### DOCUMENT PASSAGE
Fall has officially arrived and I'm not ready. I usually love this season with the crispness in the air, the leaves dressing up the trees, the clear blue skies in between bouts of rain. This year, all I can think about is that winter follows behind fall and I'm not at all looking forward to the dreary cold that is winter in the Pacific Northwest. I don't feel recovered from last winter that stretched into a very cold spring. I find myself sympathizing with the squirrels, wanting to stockpile wood and food and cook hearty meals and freeze the leftovers. Maybe that's natural. Maybe feeling the urge to bring in the harvest and stockpile against the dangerous unkowns that winter brings is built in to our DNA.
With all the bad economic news and the nasty political campaigns this election season maybe hunkering down is also a natural protective response against the wintry relations that beset the human family at this time. I no longer follow the national election. When local TV campaign ads foul the air in my family room , I mute the ads and avert my eyes. I take walks and cast my eyes to the heavens, seeking solace in the autumnal finery. I read cook books looking for tasty recipes that will offer solid eats.
With so much of the world news running to bad and worse--and completely out of my control--I find that the simple acts of nourishing my family, cleaning our clothes, beautifying our home calm me and root me in the present moment, which is all I can count on. Winter will arrive whether I will it or no. In the meantime our backyard maple is turning from green to red, as if the tip of each leaf had been dipped in a wet sunset and hung up to dry on the branches.
There is beauty before me, out my back window, beauty around me in the love of my family, beauty under me in the warmth and security of my home, beauty over me in the hope for better times. In the meantime, there is fall and the promise that to everything there is a season.

### SOURCE MATERIAL
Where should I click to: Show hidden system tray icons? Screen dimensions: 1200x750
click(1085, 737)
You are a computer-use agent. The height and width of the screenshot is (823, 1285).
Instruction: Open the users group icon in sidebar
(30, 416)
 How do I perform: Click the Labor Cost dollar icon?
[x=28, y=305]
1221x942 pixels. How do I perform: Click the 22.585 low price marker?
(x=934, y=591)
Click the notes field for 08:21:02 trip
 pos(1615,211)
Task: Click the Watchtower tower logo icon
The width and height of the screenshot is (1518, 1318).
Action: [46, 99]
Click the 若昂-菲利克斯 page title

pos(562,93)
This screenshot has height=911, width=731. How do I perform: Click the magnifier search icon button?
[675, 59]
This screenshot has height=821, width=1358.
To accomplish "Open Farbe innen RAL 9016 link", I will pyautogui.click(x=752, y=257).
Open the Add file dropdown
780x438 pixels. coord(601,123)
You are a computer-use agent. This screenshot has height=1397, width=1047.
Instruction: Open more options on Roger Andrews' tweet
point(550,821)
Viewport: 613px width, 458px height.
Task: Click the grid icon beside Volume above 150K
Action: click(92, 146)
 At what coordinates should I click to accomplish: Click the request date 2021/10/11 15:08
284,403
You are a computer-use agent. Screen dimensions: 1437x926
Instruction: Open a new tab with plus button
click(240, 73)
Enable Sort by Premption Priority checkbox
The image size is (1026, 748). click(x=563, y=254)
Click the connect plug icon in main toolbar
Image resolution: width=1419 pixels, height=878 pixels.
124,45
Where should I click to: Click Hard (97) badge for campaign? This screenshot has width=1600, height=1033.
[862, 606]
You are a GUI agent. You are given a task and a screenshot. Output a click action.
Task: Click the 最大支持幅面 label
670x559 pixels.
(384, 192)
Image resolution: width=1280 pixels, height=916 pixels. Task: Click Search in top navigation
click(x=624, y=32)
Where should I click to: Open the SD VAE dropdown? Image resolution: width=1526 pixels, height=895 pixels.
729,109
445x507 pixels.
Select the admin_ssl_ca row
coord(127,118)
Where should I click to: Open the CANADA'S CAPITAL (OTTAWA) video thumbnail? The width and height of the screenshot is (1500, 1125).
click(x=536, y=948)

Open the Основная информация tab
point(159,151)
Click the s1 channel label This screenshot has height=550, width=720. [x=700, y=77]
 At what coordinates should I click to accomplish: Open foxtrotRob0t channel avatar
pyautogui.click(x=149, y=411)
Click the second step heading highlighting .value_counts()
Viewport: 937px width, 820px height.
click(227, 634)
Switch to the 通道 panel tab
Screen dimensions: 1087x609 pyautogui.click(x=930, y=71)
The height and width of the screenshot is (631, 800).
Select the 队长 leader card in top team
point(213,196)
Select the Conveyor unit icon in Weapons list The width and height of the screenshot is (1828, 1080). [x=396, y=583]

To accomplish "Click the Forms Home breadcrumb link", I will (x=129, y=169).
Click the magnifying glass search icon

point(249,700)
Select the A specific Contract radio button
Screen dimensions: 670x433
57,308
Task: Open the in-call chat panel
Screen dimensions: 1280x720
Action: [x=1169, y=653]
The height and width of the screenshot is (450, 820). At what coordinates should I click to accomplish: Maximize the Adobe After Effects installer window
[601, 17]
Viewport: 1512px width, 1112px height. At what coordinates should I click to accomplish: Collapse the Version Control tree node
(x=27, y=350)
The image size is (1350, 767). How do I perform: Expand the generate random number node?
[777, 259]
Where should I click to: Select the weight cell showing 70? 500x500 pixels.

### WORK ORDER
Copy the passage of the essay on fall word for word, starting at the words "With all the" and ending after the words "offer solid eats.".

### RESULT OF THIS EXERCISE
With all the bad economic news and the nasty political campaigns this election season maybe hunkering down is also a natural protective response against the wintry relations that beset the human family at this time. I no longer follow the national election. When local TV campaign ads foul the air in my family room , I mute the ads and avert my eyes. I take walks and cast my eyes to the heavens, seeking solace in the autumnal finery. I read cook books looking for tasty recipes that will offer solid eats.